Por la tarde, se habló del proceso de subtitulación del documental La voz escondida, y de cómo se organizaron los compañeros del grupo de traducción audiovisual para repartirse este gran proyecto de subtitulación de alemán, francés e inglés al español. Además, se proyectó un gran corto (trabajo para una asignatura de clase) de unos compañeros, Memorias de un calendario, en el que hicieron un trabajo de subtitulación excelente (de francés a alemán, por ejemplo, entre otras combinaciones extrañas y terroríficas).

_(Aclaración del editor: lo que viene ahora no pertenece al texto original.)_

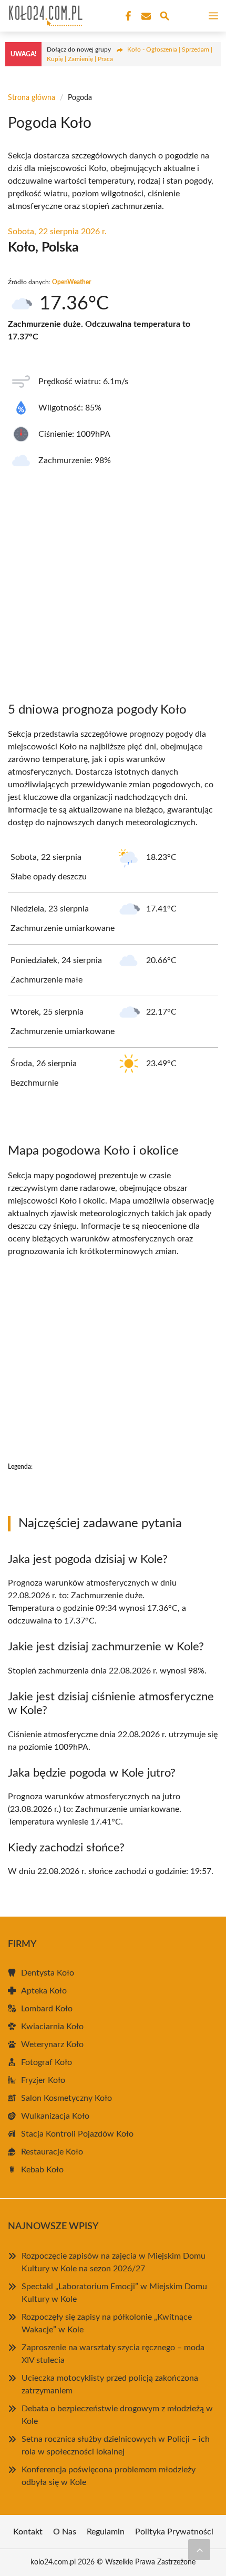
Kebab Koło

Y se proyectaron los vídeos para un concurso audiovisual, al que mi compañera Marta Moreno y yo presentamos uno. Finalmente quedamos los segundos, pero no nos importó porque los profesores y jueces alabaron nuestra creatividad y enfoque. Quizá, y si Marta me deja, os lo pueda colgar por aquí.

El día 27 hubo fiesta y comilona, acompañada de juegos y cantes que se dieron todos, sin distinciones de ninguna clase. Una fiesta inolvidable, según dicen. Yo tuve que perdérmela porque me llamaron de la Universidad Autónoma de Barcelona.

Como veis hay un montón de cosas que contaros. Os iré poniendo al día.